I mean, we don’t generally operate in this country on the assumption that you have to organize your life so that in the event somebody wants to subpoena you or investigate you to make it easy. In fact, I can make it easier still. Let’s have a law that says this has to be on all the time, has to record everything that I say and video and audio. And then if I do something wrong it’ll be really easy. It would have made my job very much easier when I was a prosecutor. I think, you know, the phone, to me, is a small subset of a larger issue. And that’s why I said earlier I do think—I agree with Cy, it is worthy of study. It shouldn’t be decided by the happenstance of a particular case. But I do think we need to understand that there’s a broad implication of this beyond just the particular configuration of a particular phone.
VANCE: And I think there are actually ways to go forward on this. Right now we have two sides who really are on opposites—polar opposites.
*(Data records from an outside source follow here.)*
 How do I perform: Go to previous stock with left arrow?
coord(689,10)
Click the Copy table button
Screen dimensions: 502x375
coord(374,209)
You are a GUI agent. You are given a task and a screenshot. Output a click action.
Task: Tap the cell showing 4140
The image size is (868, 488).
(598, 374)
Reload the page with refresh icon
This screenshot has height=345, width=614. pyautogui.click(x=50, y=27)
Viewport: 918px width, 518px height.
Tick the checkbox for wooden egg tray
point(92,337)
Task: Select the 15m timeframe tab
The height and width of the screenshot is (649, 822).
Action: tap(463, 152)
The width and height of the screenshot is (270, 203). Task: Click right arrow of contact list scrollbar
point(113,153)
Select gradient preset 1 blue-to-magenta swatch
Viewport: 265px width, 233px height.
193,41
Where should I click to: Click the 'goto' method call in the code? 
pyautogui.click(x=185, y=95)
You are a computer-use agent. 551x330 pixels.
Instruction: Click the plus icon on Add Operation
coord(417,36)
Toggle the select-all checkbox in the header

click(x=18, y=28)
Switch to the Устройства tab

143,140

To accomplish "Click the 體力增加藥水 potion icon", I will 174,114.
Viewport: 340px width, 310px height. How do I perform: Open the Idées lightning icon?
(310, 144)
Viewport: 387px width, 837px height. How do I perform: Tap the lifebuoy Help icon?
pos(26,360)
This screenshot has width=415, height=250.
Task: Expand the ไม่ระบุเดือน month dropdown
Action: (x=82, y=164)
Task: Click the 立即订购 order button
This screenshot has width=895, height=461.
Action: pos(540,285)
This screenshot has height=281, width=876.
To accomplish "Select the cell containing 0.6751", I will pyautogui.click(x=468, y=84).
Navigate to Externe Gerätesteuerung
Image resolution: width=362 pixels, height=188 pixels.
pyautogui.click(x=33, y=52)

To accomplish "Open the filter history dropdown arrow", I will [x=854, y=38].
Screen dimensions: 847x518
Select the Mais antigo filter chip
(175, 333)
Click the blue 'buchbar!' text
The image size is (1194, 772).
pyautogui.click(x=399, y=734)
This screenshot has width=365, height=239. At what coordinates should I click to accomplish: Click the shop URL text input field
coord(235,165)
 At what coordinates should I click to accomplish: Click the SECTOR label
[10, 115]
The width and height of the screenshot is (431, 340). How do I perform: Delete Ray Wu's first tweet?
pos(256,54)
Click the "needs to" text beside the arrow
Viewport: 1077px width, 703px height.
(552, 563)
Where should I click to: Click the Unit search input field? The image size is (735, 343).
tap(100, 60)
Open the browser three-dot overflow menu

And there isn’t—there really doesn’t seem to be a public discussion about how can we move forward? Imagine a world in which there were different levels of encryption. There might be one level of encryption for communications and content, and another level of encryption when it dealt with autonomous moving vehicles that—self-driving vehicles. That second group is something that obviously—if that’s captured, that’s immediately dangerous. By content and communications may be different.
There’s a—we should really sit down and we should explore whether it is in fact true—and I think part of the problem is that Apple in particular has said hell no, no way, no time, no how. And I don’t think that’s helpful to anybody in resolving this, although I respect their ingenuity and the passion of their beliefs. It’s not helping us figure this out.
SEGAL: I suspect we won’t have the luxury of having that rational debate. I don’t think we can discount the role that fear has played in all of these discussions. And so you can imagine, you know, an event that happens here or in France or in Britain that would totally shift the debate. And people will rush to make a law so this won’t happen again, even though the law will not be effective.
VANCE: And if that happens, that law is going to look a lot worse for Apple and Google than the law that we could perhaps move forward to if we sat at the table and sorted this out.
CROVITZ: And in the meantime, the Council on Foreign Relations, always trying to do its bit for the world, Mike Chertoff has dictated a Chinese statute requiring Chinese statute requiring Chinese citizens to keep their phones on. It’s a fantastic idea. (Laughter.)